* _SUPPLIED DATA_
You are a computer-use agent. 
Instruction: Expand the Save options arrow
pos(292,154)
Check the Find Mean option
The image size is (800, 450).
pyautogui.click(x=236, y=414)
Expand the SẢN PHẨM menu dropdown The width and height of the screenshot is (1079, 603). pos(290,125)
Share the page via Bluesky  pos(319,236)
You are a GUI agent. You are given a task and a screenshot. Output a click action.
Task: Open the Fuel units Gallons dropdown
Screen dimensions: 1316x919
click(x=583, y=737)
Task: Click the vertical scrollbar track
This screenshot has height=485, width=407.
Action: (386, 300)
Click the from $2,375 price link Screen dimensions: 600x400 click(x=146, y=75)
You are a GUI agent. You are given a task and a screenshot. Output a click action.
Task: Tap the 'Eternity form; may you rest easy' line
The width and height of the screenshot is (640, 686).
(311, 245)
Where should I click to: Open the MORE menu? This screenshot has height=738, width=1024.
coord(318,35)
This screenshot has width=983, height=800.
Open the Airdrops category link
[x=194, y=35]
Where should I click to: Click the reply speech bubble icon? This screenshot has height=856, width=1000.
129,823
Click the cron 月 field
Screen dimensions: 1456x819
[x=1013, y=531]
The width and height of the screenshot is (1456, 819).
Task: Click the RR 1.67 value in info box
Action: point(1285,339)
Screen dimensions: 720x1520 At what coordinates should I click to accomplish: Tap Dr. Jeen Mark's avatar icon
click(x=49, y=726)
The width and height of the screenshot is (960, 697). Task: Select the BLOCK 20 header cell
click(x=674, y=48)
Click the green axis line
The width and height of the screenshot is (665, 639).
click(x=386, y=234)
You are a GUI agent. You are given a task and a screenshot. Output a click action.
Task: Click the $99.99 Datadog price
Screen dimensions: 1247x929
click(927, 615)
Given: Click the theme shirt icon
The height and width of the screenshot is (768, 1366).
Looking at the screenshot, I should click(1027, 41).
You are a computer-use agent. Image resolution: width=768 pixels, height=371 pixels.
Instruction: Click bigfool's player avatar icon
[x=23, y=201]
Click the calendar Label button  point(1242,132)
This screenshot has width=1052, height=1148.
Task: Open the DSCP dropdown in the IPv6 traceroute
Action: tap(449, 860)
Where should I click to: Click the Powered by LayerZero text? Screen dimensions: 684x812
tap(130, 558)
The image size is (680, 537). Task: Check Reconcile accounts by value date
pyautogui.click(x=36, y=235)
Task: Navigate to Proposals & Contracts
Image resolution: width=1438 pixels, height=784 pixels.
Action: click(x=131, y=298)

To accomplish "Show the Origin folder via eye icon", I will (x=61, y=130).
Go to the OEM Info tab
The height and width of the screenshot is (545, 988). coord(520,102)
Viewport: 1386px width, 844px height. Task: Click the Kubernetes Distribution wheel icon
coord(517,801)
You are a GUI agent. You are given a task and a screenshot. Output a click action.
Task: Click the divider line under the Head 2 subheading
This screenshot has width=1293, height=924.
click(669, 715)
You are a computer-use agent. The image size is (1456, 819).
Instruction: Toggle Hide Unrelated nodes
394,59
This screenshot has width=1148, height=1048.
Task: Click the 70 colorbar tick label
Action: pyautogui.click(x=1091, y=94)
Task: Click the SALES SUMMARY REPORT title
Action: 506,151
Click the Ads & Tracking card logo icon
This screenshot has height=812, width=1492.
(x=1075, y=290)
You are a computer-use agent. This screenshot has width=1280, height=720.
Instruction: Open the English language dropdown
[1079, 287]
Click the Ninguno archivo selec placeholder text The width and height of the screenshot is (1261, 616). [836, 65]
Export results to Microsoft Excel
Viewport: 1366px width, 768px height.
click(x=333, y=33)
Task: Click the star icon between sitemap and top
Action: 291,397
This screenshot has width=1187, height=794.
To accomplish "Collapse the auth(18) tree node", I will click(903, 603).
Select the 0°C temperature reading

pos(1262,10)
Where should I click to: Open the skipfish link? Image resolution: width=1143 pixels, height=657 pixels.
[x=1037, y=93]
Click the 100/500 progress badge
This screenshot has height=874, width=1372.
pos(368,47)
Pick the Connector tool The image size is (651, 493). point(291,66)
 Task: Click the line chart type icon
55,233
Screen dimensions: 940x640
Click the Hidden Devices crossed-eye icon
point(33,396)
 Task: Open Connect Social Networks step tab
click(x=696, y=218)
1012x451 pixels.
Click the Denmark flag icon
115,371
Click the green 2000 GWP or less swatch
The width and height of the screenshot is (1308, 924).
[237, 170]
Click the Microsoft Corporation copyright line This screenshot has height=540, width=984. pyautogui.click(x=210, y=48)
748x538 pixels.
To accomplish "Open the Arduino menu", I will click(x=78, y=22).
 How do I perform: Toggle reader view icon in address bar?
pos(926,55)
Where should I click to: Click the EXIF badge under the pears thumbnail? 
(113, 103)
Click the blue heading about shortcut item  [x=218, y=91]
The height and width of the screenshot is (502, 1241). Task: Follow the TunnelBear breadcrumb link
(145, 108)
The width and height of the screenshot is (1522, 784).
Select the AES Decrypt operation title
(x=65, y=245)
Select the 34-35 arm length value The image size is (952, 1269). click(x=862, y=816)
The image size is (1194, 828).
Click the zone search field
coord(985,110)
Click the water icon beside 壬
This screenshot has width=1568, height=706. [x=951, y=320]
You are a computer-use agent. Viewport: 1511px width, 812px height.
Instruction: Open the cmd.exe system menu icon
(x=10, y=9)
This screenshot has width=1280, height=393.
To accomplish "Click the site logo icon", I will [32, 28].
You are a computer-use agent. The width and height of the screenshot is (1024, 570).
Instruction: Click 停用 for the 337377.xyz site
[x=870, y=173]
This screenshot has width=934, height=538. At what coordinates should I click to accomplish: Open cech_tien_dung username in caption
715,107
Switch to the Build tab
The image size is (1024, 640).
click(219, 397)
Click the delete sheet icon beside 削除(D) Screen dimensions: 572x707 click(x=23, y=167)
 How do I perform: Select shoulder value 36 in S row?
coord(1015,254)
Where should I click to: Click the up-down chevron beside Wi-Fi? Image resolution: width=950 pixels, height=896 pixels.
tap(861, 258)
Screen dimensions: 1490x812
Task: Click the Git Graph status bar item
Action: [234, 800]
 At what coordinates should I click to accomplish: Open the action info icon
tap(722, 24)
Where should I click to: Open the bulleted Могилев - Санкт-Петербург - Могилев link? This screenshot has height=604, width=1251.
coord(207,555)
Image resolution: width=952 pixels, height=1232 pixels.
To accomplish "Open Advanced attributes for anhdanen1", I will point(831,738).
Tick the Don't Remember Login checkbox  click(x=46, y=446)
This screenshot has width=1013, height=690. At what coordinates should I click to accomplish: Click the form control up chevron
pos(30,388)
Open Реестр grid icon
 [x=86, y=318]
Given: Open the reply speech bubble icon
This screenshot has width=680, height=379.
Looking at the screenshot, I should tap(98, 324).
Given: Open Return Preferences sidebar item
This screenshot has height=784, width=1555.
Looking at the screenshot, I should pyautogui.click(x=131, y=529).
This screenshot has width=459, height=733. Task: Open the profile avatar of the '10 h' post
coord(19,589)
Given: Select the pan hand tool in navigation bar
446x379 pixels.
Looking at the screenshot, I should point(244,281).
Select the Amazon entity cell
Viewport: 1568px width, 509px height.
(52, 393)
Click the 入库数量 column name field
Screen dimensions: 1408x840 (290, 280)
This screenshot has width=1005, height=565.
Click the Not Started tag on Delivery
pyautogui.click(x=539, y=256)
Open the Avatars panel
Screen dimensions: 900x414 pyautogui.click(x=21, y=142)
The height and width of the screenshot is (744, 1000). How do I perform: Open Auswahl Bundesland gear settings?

* _DO THIS_
Print all of the material above again, reproducing every line verbatim and in its original order.

* _SOLUTION BELOW_
You are a computer-use agent. 
Instruction: Expand the Save options arrow
pos(292,154)
Check the Find Mean option
The image size is (800, 450).
pyautogui.click(x=236, y=414)
Expand the SẢN PHẨM menu dropdown The width and height of the screenshot is (1079, 603). pos(290,125)
Share the page via Bluesky  pos(319,236)
You are a GUI agent. You are given a task and a screenshot. Output a click action.
Task: Open the Fuel units Gallons dropdown
Screen dimensions: 1316x919
click(x=583, y=737)
Task: Click the vertical scrollbar track
This screenshot has height=485, width=407.
Action: (386, 300)
Click the from $2,375 price link Screen dimensions: 600x400 click(x=146, y=75)
You are a GUI agent. You are given a task and a screenshot. Output a click action.
Task: Tap the 'Eternity form; may you rest easy' line
The width and height of the screenshot is (640, 686).
(311, 245)
Where should I click to: Open the MORE menu? This screenshot has height=738, width=1024.
coord(318,35)
This screenshot has width=983, height=800.
Open the Airdrops category link
[x=194, y=35]
Where should I click to: Click the reply speech bubble icon? This screenshot has height=856, width=1000.
129,823
Click the cron 月 field
Screen dimensions: 1456x819
[x=1013, y=531]
The width and height of the screenshot is (1456, 819).
Task: Click the RR 1.67 value in info box
Action: point(1285,339)
Screen dimensions: 720x1520 At what coordinates should I click to accomplish: Tap Dr. Jeen Mark's avatar icon
click(x=49, y=726)
The width and height of the screenshot is (960, 697). Task: Select the BLOCK 20 header cell
click(x=674, y=48)
Click the green axis line
The width and height of the screenshot is (665, 639).
click(x=386, y=234)
You are a GUI agent. You are given a task and a screenshot. Output a click action.
Task: Click the $99.99 Datadog price
Screen dimensions: 1247x929
click(927, 615)
Given: Click the theme shirt icon
The height and width of the screenshot is (768, 1366).
Looking at the screenshot, I should click(1027, 41).
You are a computer-use agent. Image resolution: width=768 pixels, height=371 pixels.
Instruction: Click bigfool's player avatar icon
[x=23, y=201]
Click the calendar Label button  point(1242,132)
This screenshot has width=1052, height=1148.
Task: Open the DSCP dropdown in the IPv6 traceroute
Action: tap(449, 860)
Where should I click to: Click the Powered by LayerZero text? Screen dimensions: 684x812
tap(130, 558)
The image size is (680, 537). Task: Check Reconcile accounts by value date
pyautogui.click(x=36, y=235)
Task: Navigate to Proposals & Contracts
Image resolution: width=1438 pixels, height=784 pixels.
Action: click(x=131, y=298)

To accomplish "Show the Origin folder via eye icon", I will (x=61, y=130).
Go to the OEM Info tab
The height and width of the screenshot is (545, 988). coord(520,102)
Viewport: 1386px width, 844px height. Task: Click the Kubernetes Distribution wheel icon
coord(517,801)
You are a GUI agent. You are given a task and a screenshot. Output a click action.
Task: Click the divider line under the Head 2 subheading
This screenshot has width=1293, height=924.
click(669, 715)
You are a computer-use agent. The image size is (1456, 819).
Instruction: Toggle Hide Unrelated nodes
394,59
This screenshot has width=1148, height=1048.
Task: Click the 70 colorbar tick label
Action: pyautogui.click(x=1091, y=94)
Task: Click the SALES SUMMARY REPORT title
Action: 506,151
Click the Ads & Tracking card logo icon
This screenshot has height=812, width=1492.
(x=1075, y=290)
You are a computer-use agent. This screenshot has width=1280, height=720.
Instruction: Open the English language dropdown
[1079, 287]
Click the Ninguno archivo selec placeholder text The width and height of the screenshot is (1261, 616). [836, 65]
Export results to Microsoft Excel
Viewport: 1366px width, 768px height.
click(x=333, y=33)
Task: Click the star icon between sitemap and top
Action: 291,397
This screenshot has width=1187, height=794.
To accomplish "Collapse the auth(18) tree node", I will click(903, 603).
Select the 0°C temperature reading

pos(1262,10)
Where should I click to: Open the skipfish link? Image resolution: width=1143 pixels, height=657 pixels.
[x=1037, y=93]
Click the 100/500 progress badge
This screenshot has height=874, width=1372.
pos(368,47)
Pick the Connector tool The image size is (651, 493). point(291,66)
 Task: Click the line chart type icon
55,233
Screen dimensions: 940x640
Click the Hidden Devices crossed-eye icon
point(33,396)
 Task: Open Connect Social Networks step tab
click(x=696, y=218)
1012x451 pixels.
Click the Denmark flag icon
115,371
Click the green 2000 GWP or less swatch
The width and height of the screenshot is (1308, 924).
[237, 170]
Click the Microsoft Corporation copyright line This screenshot has height=540, width=984. pyautogui.click(x=210, y=48)
748x538 pixels.
To accomplish "Open the Arduino menu", I will click(x=78, y=22).
 How do I perform: Toggle reader view icon in address bar?
pos(926,55)
Where should I click to: Click the EXIF badge under the pears thumbnail? 
(113, 103)
Click the blue heading about shortcut item  [x=218, y=91]
The height and width of the screenshot is (502, 1241). Task: Follow the TunnelBear breadcrumb link
(145, 108)
The width and height of the screenshot is (1522, 784).
Select the AES Decrypt operation title
(x=65, y=245)
Select the 34-35 arm length value The image size is (952, 1269). click(x=862, y=816)
The image size is (1194, 828).
Click the zone search field
coord(985,110)
Click the water icon beside 壬
This screenshot has width=1568, height=706. [x=951, y=320]
You are a computer-use agent. Viewport: 1511px width, 812px height.
Instruction: Open the cmd.exe system menu icon
(x=10, y=9)
This screenshot has width=1280, height=393.
To accomplish "Click the site logo icon", I will [32, 28].
You are a computer-use agent. The width and height of the screenshot is (1024, 570).
Instruction: Click 停用 for the 337377.xyz site
[x=870, y=173]
This screenshot has width=934, height=538. At what coordinates should I click to accomplish: Open cech_tien_dung username in caption
715,107
Switch to the Build tab
The image size is (1024, 640).
click(219, 397)
Click the delete sheet icon beside 削除(D) Screen dimensions: 572x707 click(x=23, y=167)
 How do I perform: Select shoulder value 36 in S row?
coord(1015,254)
Where should I click to: Click the up-down chevron beside Wi-Fi? Image resolution: width=950 pixels, height=896 pixels.
tap(861, 258)
Screen dimensions: 1490x812
Task: Click the Git Graph status bar item
Action: [234, 800]
 At what coordinates should I click to accomplish: Open the action info icon
tap(722, 24)
Where should I click to: Open the bulleted Могилев - Санкт-Петербург - Могилев link? This screenshot has height=604, width=1251.
coord(207,555)
Image resolution: width=952 pixels, height=1232 pixels.
To accomplish "Open Advanced attributes for anhdanen1", I will point(831,738).
Tick the Don't Remember Login checkbox  click(x=46, y=446)
This screenshot has width=1013, height=690. At what coordinates should I click to accomplish: Click the form control up chevron
pos(30,388)
Open Реестр grid icon
 [x=86, y=318]
Given: Open the reply speech bubble icon
This screenshot has width=680, height=379.
Looking at the screenshot, I should tap(98, 324).
Given: Open Return Preferences sidebar item
This screenshot has height=784, width=1555.
Looking at the screenshot, I should pyautogui.click(x=131, y=529).
This screenshot has width=459, height=733. Task: Open the profile avatar of the '10 h' post
coord(19,589)
Given: Select the pan hand tool in navigation bar
446x379 pixels.
Looking at the screenshot, I should point(244,281).
Select the Amazon entity cell
Viewport: 1568px width, 509px height.
(52, 393)
Click the 入库数量 column name field
Screen dimensions: 1408x840 (290, 280)
This screenshot has width=1005, height=565.
Click the Not Started tag on Delivery
pyautogui.click(x=539, y=256)
Open the Avatars panel
Screen dimensions: 900x414 pyautogui.click(x=21, y=142)
The height and width of the screenshot is (744, 1000). How do I perform: Open Auswahl Bundesland gear settings?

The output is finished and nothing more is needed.